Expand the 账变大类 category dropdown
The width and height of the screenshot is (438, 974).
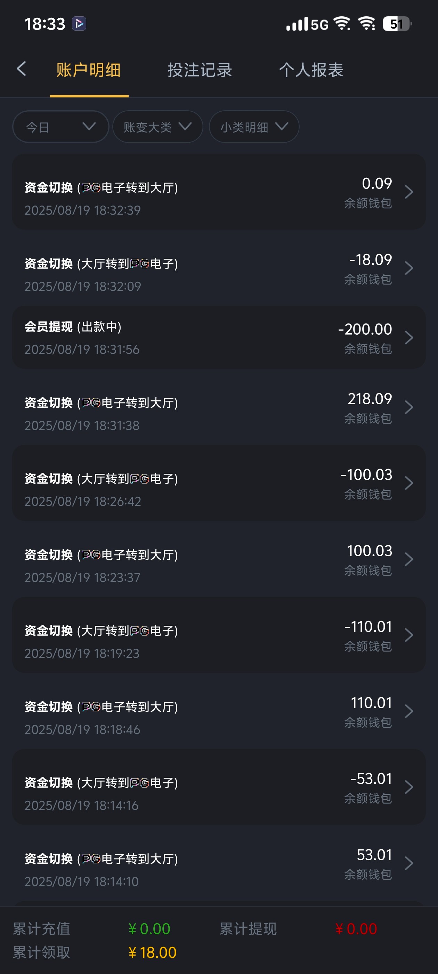click(x=157, y=127)
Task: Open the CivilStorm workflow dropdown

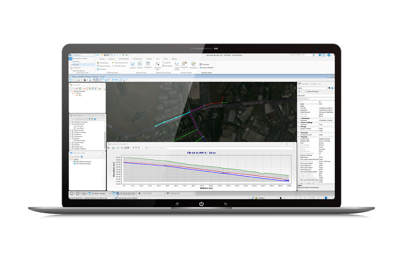Action: pos(94,55)
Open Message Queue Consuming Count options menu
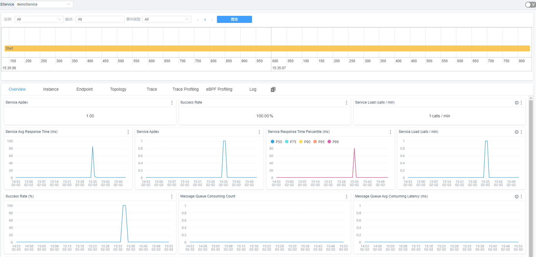 click(347, 197)

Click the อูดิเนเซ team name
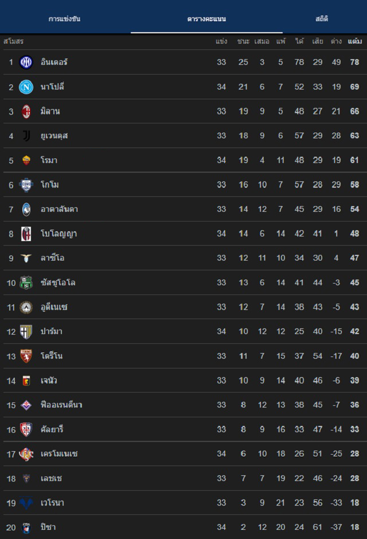(x=54, y=307)
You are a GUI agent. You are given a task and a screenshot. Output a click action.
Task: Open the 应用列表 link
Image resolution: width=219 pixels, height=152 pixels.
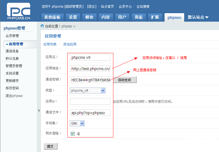[x=50, y=44]
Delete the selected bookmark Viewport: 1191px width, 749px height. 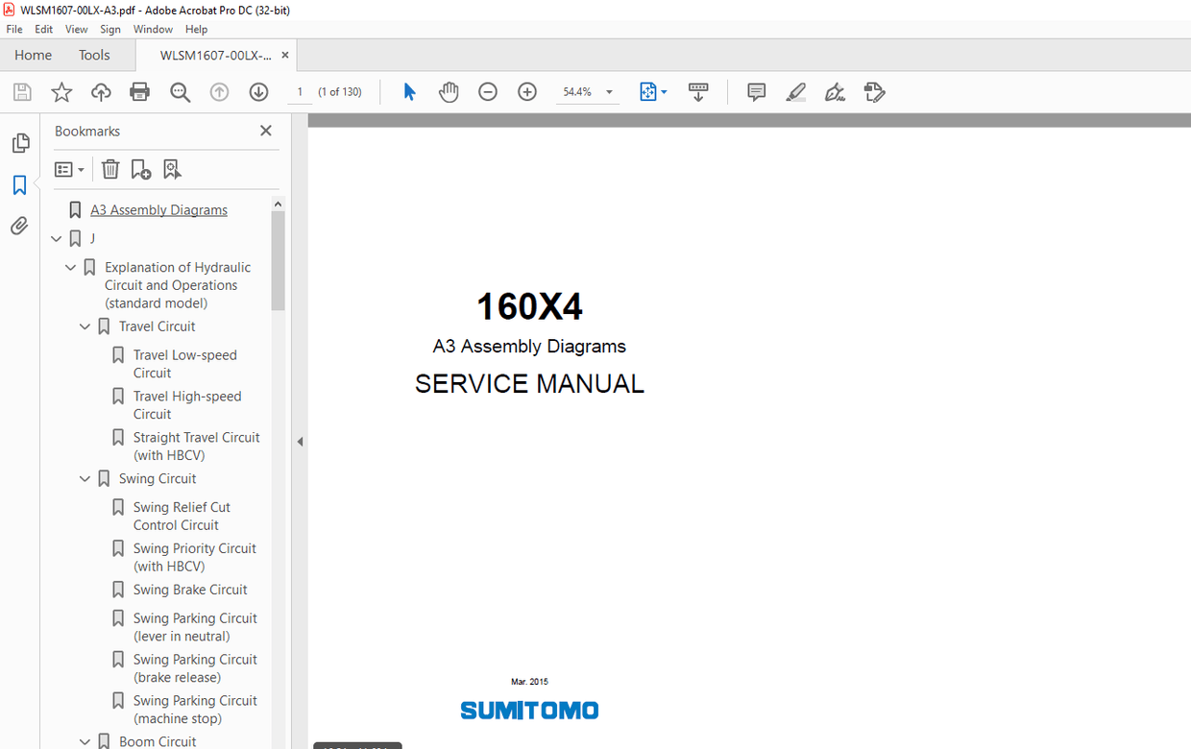tap(109, 169)
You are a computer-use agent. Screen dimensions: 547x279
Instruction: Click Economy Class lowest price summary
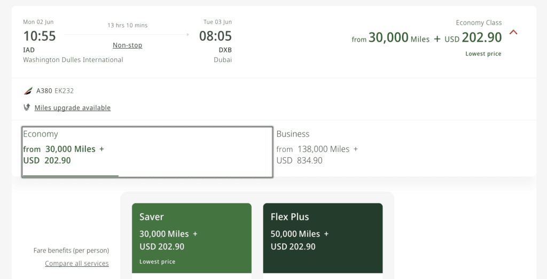pos(427,37)
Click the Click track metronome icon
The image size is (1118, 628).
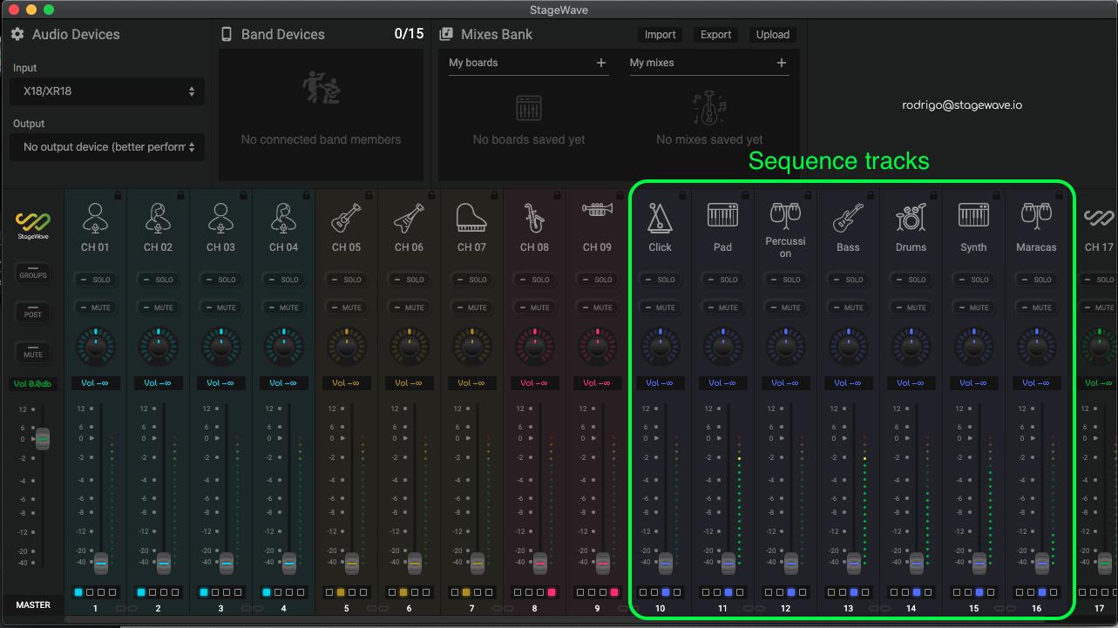660,218
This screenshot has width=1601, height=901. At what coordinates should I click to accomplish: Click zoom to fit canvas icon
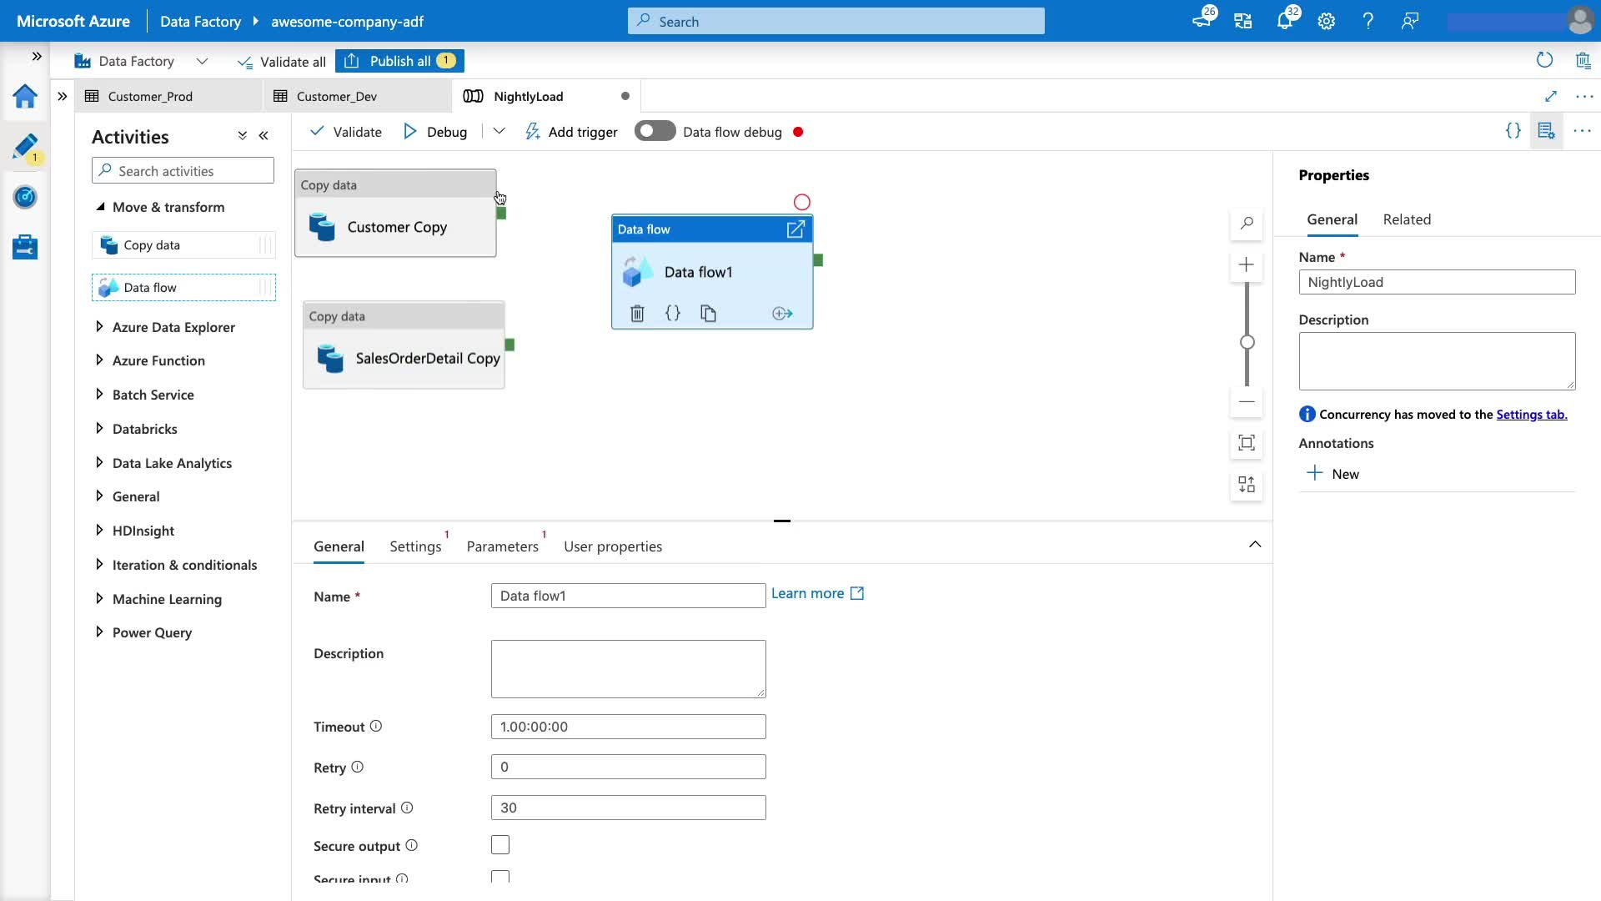click(x=1247, y=443)
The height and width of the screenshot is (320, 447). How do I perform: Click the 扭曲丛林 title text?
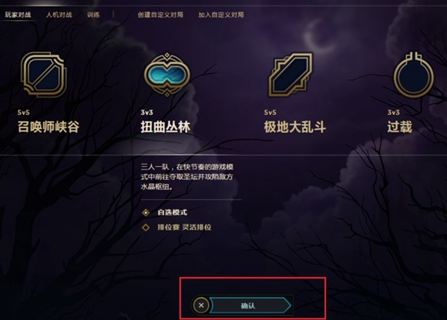coord(166,127)
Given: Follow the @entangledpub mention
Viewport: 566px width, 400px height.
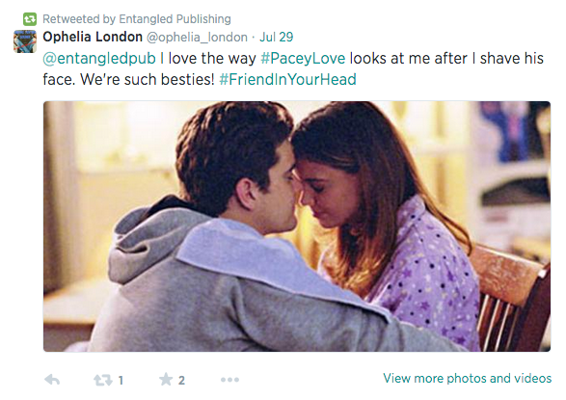Looking at the screenshot, I should (99, 59).
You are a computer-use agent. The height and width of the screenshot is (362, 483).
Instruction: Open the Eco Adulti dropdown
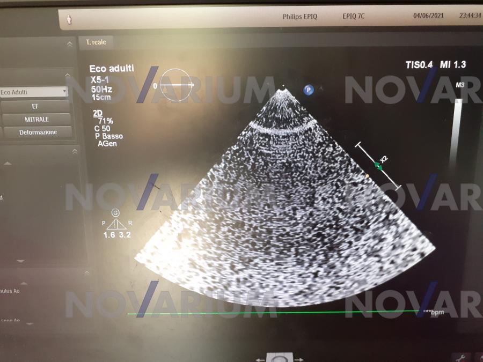[x=33, y=92]
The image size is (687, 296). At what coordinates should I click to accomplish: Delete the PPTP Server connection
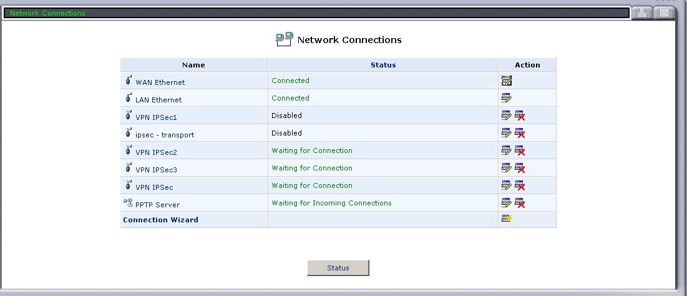coord(519,203)
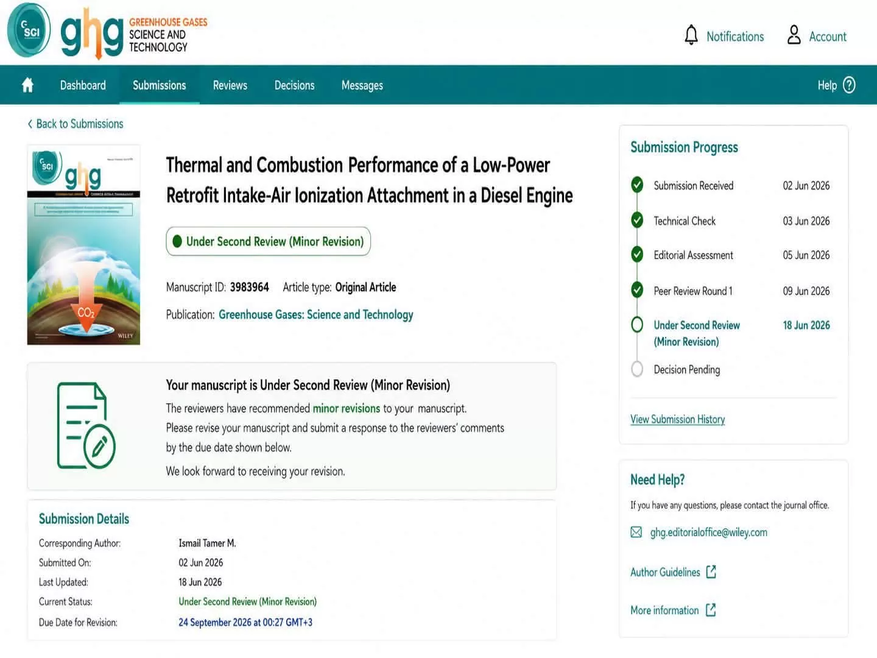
=====
◆ **Objective**
Copy the listing from its first line through the line with "[x=50, y=44]", and leave the pictures out of your copy.

◆ **Solution for this problem**
Expand the 账变大类 category dropdown
The width and height of the screenshot is (438, 974).
click(x=157, y=127)
Task: Open the CivilStorm workflow dropdown

Action: pos(94,55)
Open Message Queue Consuming Count options menu
 click(347, 197)

Click the อูดิเนเซ team name
(x=54, y=307)
You are a GUI agent. You are given a task and a screenshot. Output a click action.
Task: Open the 应用列表 link
Image resolution: width=219 pixels, height=152 pixels.
[x=50, y=44]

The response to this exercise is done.